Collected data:
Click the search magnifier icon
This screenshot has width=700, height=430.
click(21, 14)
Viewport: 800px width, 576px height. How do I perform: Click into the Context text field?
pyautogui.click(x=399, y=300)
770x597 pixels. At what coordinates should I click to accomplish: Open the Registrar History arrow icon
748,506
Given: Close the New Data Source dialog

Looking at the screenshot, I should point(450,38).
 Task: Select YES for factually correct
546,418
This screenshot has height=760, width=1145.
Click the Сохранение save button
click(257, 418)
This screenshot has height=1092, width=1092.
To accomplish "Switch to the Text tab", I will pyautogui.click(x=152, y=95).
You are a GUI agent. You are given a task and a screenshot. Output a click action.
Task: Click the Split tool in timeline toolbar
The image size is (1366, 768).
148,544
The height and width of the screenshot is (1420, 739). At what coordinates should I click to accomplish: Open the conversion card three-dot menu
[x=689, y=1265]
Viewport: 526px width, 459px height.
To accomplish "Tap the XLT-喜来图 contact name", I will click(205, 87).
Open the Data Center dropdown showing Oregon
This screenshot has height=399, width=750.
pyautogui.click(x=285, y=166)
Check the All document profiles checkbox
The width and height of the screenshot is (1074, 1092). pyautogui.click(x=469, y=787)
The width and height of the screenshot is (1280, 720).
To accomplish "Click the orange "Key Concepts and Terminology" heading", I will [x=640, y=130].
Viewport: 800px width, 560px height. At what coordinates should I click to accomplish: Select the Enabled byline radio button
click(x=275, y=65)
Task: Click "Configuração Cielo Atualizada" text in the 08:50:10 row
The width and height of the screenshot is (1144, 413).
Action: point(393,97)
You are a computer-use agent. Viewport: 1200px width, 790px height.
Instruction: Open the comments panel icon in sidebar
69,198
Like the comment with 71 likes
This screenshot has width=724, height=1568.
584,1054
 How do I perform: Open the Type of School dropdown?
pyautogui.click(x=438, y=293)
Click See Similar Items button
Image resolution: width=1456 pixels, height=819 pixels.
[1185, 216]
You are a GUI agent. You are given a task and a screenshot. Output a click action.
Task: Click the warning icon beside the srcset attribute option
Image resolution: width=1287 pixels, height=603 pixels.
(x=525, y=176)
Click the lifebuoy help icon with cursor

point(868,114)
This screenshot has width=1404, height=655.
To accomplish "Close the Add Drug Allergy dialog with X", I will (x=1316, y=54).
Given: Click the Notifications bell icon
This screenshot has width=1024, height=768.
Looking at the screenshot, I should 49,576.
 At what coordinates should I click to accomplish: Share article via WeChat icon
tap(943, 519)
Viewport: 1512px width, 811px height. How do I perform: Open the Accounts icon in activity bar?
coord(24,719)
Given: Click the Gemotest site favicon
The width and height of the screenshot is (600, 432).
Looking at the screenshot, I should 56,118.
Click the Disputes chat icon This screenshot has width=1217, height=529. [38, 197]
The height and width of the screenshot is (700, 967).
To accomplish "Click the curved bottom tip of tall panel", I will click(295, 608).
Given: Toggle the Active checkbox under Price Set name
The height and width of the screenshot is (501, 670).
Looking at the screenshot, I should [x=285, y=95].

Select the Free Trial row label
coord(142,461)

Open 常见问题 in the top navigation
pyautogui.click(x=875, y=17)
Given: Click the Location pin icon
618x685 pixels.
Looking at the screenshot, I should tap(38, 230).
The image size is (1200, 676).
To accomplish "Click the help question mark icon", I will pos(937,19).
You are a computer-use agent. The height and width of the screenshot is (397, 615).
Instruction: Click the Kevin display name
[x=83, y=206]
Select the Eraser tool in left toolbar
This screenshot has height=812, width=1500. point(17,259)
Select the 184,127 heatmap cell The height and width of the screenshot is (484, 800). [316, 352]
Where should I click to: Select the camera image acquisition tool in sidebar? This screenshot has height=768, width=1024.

# [Problem requirements]
Copying begins at the line that holds "The width and height of the screenshot is (600, 432)." and ends at the last line of the data above, with both included and each line kept exactly.

# [Solved problem]
The width and height of the screenshot is (600, 432).
Looking at the screenshot, I should 56,118.
Click the Disputes chat icon This screenshot has width=1217, height=529. [38, 197]
The height and width of the screenshot is (700, 967).
To accomplish "Click the curved bottom tip of tall panel", I will click(295, 608).
Given: Toggle the Active checkbox under Price Set name
The height and width of the screenshot is (501, 670).
Looking at the screenshot, I should [x=285, y=95].

Select the Free Trial row label
coord(142,461)

Open 常见问题 in the top navigation
pyautogui.click(x=875, y=17)
Given: Click the Location pin icon
618x685 pixels.
Looking at the screenshot, I should tap(38, 230).
The image size is (1200, 676).
To accomplish "Click the help question mark icon", I will pos(937,19).
You are a computer-use agent. The height and width of the screenshot is (397, 615).
Instruction: Click the Kevin display name
[x=83, y=206]
Select the Eraser tool in left toolbar
This screenshot has height=812, width=1500. point(17,259)
Select the 184,127 heatmap cell The height and width of the screenshot is (484, 800). [316, 352]
Where should I click to: Select the camera image acquisition tool in sidebar? This screenshot has height=768, width=1024.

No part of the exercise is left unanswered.